▶ _Data for analysis_
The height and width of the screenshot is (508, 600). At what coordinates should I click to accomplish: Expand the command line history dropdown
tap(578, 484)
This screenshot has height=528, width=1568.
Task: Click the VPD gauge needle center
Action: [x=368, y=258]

▶ _Work instruction_
All the lines above should appear again in the answer, exactly as written.

▶ _Result_
The height and width of the screenshot is (508, 600). At what coordinates should I click to accomplish: Expand the command line history dropdown
tap(578, 484)
This screenshot has height=528, width=1568.
Task: Click the VPD gauge needle center
Action: [x=368, y=258]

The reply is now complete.